The goal is not to recreate snapshots from long ago, according to Joshua Chenoweth, botanical restorationist for the park, but rather to provide flexibility in the face of an uncertain future: "There are so many variables, our concern isn't whether it turns into a Douglas-fir forest or a hemlock forest." But any kind of forest might be hard to grow. The exposed ground, in some cases, will be just sand and gravel. Few young trees will take root in it, even species like red alder, which are some of the first to appear at disturbed sites.

In the future, due to climate change, the river may be warmer and slower, fed more by rainstorms than snowmelt, attracting a different suite of species than were there a hundred years ago or requiring existing species to adopt new life histories. The ability to survive in the face of disturbance is termed "resilience," and it is one of the major goals of restoration projects like this one. Large numbers and genetic diversity both help a species persist.

Perhaps the most controversial element of the Elwha Fish Restoration Plan, put together by the park, the tribe, the state and NOAA, is the use of hatchery fish, particularly a non-native strain, the Chambers Creek steelhead, which matures more quickly than its native counterpart.
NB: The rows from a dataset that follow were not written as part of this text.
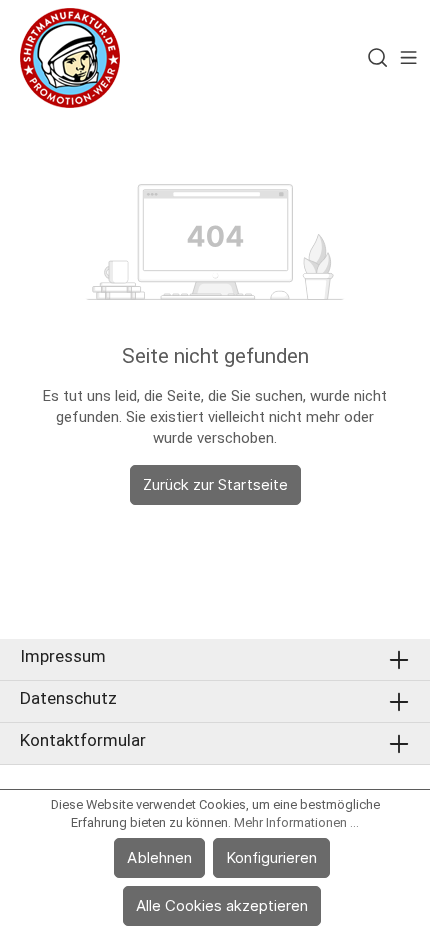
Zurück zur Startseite (215, 484)
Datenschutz (68, 698)
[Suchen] (377, 58)
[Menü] (408, 58)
Hatchery fish have a lower survival rate and carry disease, and may put the resilience of wild fish at risk. Restoration money funded a new hatchery for the tribe, which, together with a state facility, will raise chinook, coho, steelhead, chum and pink salmon to be released, some right at the hatcheries, some in the other reaches of the river, before, during, and perhaps even after dam removal.

Larry Ward, manager of the new tribal hatchery, says the hatcheries will increase stocks for tribal members who rely on fish for their livelihood. The Lower Elwha Klallam have already made concessions by agreeing to a five-year fishing moratorium on the river, he notes. Though scientists might consider the river a natural laboratory to study wild fish, he adds, it isn't: "There are not really stocks on the river that haven't been influenced by the hatchery at some point."

Some biologists think salmon will recolonize the river naturally and don't need help. Farther upriver, McHenry points out one of the river's side channels. Not far from the raging, muddy body of the Elwha, a clear stream cuts through the brush; small stones and gravel line its bed. It's good spawning ground. "If you're a fish in here," he says, picking up stones, "you got a good chance of surviving dam removal."

Those who want to track wild fish after the dams come down face obstacles besides hatchery interference. Even with the $325 million and all the studies under way, money for post-dam-removal monitoring is in short supply. So far, scientists and agencies have been patching together smaller grants year by year, hoping to study how the ecosystem responds to salmon recolonizing, how species interact, how the forest regenerates or doesn't regenerate. According to McHenry, "We've made great progress ... but it doesn't look like we're going to have the resources to carry it all the way through. My biggest fear is that we won't be able to answer some of the questions that society's going to want to know. ... That would be a failure of this project in my mind."